**YOUR ASSIGNMENT:** Each line below must be written out exactly as shown.

++++ SUPPLIED RECORDS

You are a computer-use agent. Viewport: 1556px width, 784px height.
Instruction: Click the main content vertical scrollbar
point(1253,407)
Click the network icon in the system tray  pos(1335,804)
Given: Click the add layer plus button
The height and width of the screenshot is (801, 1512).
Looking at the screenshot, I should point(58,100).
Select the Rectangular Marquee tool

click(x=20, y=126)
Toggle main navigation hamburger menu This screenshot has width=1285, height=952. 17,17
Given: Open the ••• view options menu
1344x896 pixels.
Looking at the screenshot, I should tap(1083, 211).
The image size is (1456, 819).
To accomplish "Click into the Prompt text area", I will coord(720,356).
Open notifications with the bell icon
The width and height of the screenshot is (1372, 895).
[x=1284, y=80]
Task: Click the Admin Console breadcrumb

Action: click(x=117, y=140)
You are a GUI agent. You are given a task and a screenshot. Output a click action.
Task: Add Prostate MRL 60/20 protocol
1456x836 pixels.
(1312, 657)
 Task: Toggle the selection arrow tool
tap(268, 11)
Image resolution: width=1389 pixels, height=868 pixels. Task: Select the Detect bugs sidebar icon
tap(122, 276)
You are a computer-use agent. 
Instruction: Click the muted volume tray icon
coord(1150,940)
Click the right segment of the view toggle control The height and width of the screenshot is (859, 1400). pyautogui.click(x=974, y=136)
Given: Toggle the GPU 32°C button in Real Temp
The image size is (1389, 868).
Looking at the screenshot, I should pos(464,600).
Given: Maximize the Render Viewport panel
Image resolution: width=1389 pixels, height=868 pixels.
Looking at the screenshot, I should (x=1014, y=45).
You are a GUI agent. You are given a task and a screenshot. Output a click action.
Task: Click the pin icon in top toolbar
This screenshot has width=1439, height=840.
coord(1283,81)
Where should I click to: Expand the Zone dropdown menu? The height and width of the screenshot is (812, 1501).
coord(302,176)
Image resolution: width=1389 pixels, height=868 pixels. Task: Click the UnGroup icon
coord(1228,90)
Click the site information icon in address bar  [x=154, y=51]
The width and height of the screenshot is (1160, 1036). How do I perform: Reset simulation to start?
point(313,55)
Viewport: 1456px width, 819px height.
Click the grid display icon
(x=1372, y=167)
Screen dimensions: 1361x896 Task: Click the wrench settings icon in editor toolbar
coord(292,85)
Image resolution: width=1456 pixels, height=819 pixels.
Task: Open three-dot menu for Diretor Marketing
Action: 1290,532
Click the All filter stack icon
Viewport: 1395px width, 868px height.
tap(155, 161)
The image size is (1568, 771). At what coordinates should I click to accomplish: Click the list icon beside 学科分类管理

++++++++

**ANSWER SECTION:**
You are a computer-use agent. Viewport: 1556px width, 784px height.
Instruction: Click the main content vertical scrollbar
point(1253,407)
Click the network icon in the system tray  pos(1335,804)
Given: Click the add layer plus button
The height and width of the screenshot is (801, 1512).
Looking at the screenshot, I should point(58,100).
Select the Rectangular Marquee tool

click(x=20, y=126)
Toggle main navigation hamburger menu This screenshot has width=1285, height=952. 17,17
Given: Open the ••• view options menu
1344x896 pixels.
Looking at the screenshot, I should tap(1083, 211).
The image size is (1456, 819).
To accomplish "Click into the Prompt text area", I will coord(720,356).
Open notifications with the bell icon
The width and height of the screenshot is (1372, 895).
[x=1284, y=80]
Task: Click the Admin Console breadcrumb

Action: click(x=117, y=140)
You are a GUI agent. You are given a task and a screenshot. Output a click action.
Task: Add Prostate MRL 60/20 protocol
1456x836 pixels.
(1312, 657)
 Task: Toggle the selection arrow tool
tap(268, 11)
Image resolution: width=1389 pixels, height=868 pixels. Task: Select the Detect bugs sidebar icon
tap(122, 276)
You are a computer-use agent. 
Instruction: Click the muted volume tray icon
coord(1150,940)
Click the right segment of the view toggle control The height and width of the screenshot is (859, 1400). pyautogui.click(x=974, y=136)
Given: Toggle the GPU 32°C button in Real Temp
The image size is (1389, 868).
Looking at the screenshot, I should pos(464,600).
Given: Maximize the Render Viewport panel
Image resolution: width=1389 pixels, height=868 pixels.
Looking at the screenshot, I should (x=1014, y=45).
You are a GUI agent. You are given a task and a screenshot. Output a click action.
Task: Click the pin icon in top toolbar
This screenshot has width=1439, height=840.
coord(1283,81)
Where should I click to: Expand the Zone dropdown menu? The height and width of the screenshot is (812, 1501).
coord(302,176)
Image resolution: width=1389 pixels, height=868 pixels. Task: Click the UnGroup icon
coord(1228,90)
Click the site information icon in address bar  [x=154, y=51]
The width and height of the screenshot is (1160, 1036). How do I perform: Reset simulation to start?
point(313,55)
Viewport: 1456px width, 819px height.
Click the grid display icon
(x=1372, y=167)
Screen dimensions: 1361x896 Task: Click the wrench settings icon in editor toolbar
coord(292,85)
Image resolution: width=1456 pixels, height=819 pixels.
Task: Open three-dot menu for Diretor Marketing
Action: 1290,532
Click the All filter stack icon
Viewport: 1395px width, 868px height.
tap(155, 161)
The image size is (1568, 771). At what coordinates should I click to accomplish: Click the list icon beside 学科分类管理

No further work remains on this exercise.